Peking Glass is actually an art form, and differs greatly from carved glass from other countries or even other regions. It starts with a one-color glass base, dipped into contrasting colored glass one layer at a time. The artist then carves away portions of the overlaid glass to reveal layers of other colors underneath, in traditional as well as original designs. It is a lengthy and tedious process that is time-consuming and labor intensive. However, the result is beautiful, detailed and highly collectible. I've always loved the Foo Dogs, and this one is quite appealing. The stopper is intact with a metal spoon, and a coral bead top.
Country of Origin: China.
Size: 2 1/2 inches by 2 1/2 inches by 1 1/2 inches.
Condition: Very Good. Metal Spoon.
Peking Glass snuff bottles originated in the Imperial Forbidden City during the Qing Dynasty, when the western habit of using powder-formed tobacco gained popularity in high society in China. The Imperial Workshop would produce tiny bottles, called snuff bottles, for carrying tobacco for use by the royal family, or as gifts to civil and military ministers of the royal court, and foreign diplomats. Over time this form of art slipped out of the Forbidden City and rooted and grew in the society of the common people.
The Qing rulers, princes and ministers were ardent collectors of glass curios.

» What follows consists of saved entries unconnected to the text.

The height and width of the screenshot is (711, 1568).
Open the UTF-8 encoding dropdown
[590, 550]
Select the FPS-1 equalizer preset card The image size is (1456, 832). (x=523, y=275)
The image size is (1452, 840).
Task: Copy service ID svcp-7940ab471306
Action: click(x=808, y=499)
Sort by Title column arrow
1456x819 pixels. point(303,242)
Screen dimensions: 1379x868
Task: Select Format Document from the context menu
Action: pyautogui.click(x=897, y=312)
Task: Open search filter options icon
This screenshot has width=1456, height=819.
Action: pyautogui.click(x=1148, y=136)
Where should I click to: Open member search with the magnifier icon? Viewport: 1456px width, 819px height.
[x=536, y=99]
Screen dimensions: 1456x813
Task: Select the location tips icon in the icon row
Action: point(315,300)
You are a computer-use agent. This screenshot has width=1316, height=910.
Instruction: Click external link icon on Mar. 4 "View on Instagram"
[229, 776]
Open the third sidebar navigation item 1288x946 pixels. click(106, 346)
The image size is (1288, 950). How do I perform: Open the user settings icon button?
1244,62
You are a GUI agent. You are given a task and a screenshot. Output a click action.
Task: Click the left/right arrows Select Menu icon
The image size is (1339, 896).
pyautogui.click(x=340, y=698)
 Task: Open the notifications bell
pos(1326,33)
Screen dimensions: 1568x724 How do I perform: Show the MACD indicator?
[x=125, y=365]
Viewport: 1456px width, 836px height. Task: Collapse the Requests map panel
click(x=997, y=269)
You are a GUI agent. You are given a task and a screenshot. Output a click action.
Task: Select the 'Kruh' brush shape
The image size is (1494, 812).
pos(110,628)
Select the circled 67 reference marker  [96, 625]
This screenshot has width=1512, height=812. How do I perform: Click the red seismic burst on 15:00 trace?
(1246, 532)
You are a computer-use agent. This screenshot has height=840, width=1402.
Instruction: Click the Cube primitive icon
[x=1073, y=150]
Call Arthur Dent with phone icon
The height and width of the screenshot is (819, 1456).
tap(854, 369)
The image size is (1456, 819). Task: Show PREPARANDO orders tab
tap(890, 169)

With their financial support and a steady supply of labor, glass production at the Imperial glassworks went smoothly for some 200 years. In the eyes of the people, glass was as valuable as precious treasures.
Due to the origin and the decorative nature of snuff bottles, they have become highly collectable. Rare and valuable antique snuff bottles change hands for high prices in Hong Kong and elsewhere. However, high quality contemporary snuff bottles are also sought after. Peking Glass as a form of art thrived along the same course as snuff bottles. In fact, all Peking Glass is referred to as Qianlong Glass in Japanese art society.